----- MATERIAL SHOWN -----

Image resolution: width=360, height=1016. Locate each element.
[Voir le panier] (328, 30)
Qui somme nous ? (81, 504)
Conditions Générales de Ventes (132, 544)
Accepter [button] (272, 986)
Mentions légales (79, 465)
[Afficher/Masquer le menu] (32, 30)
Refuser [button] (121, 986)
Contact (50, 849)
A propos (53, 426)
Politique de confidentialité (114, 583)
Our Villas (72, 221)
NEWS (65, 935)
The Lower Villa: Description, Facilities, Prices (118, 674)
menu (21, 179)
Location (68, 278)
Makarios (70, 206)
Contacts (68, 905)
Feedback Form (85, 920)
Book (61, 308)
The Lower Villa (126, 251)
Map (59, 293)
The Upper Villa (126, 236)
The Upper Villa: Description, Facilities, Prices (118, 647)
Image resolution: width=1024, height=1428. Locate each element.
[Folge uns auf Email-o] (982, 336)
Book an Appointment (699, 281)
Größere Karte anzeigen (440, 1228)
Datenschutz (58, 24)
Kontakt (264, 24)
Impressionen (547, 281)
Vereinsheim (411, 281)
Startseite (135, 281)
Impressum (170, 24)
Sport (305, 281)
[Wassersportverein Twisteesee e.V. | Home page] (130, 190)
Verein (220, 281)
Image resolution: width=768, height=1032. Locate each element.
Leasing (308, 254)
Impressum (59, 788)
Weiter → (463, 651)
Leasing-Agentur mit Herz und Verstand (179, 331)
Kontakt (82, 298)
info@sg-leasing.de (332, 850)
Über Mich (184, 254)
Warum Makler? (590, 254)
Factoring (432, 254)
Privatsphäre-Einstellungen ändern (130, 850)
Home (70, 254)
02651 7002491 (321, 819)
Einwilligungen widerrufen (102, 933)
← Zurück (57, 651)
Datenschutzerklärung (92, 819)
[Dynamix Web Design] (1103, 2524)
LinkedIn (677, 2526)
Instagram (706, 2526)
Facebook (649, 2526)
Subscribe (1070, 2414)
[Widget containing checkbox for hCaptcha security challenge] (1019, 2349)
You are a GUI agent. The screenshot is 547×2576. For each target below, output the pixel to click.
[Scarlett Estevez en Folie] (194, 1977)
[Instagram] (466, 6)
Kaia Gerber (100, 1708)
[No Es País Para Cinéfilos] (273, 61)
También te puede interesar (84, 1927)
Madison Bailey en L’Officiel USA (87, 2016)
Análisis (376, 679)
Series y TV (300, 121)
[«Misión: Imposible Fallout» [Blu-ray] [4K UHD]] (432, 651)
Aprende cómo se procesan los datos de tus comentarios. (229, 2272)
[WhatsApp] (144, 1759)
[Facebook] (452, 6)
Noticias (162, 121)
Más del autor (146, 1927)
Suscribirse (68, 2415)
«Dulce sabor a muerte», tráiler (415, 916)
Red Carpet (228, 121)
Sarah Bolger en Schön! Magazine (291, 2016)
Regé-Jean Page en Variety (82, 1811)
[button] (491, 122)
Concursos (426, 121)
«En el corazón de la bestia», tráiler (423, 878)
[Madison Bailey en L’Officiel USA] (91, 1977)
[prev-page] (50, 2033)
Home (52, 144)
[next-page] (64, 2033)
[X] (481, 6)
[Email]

-----

**YOUR ASSIGNMENT:** Which lines of the records above hold the word "tráiler"? Copy each one out.

**EXERCISE RESULT:**
«Dulce sabor a muerte», tráiler (415, 916)
«En el corazón de la bestia», tráiler (423, 878)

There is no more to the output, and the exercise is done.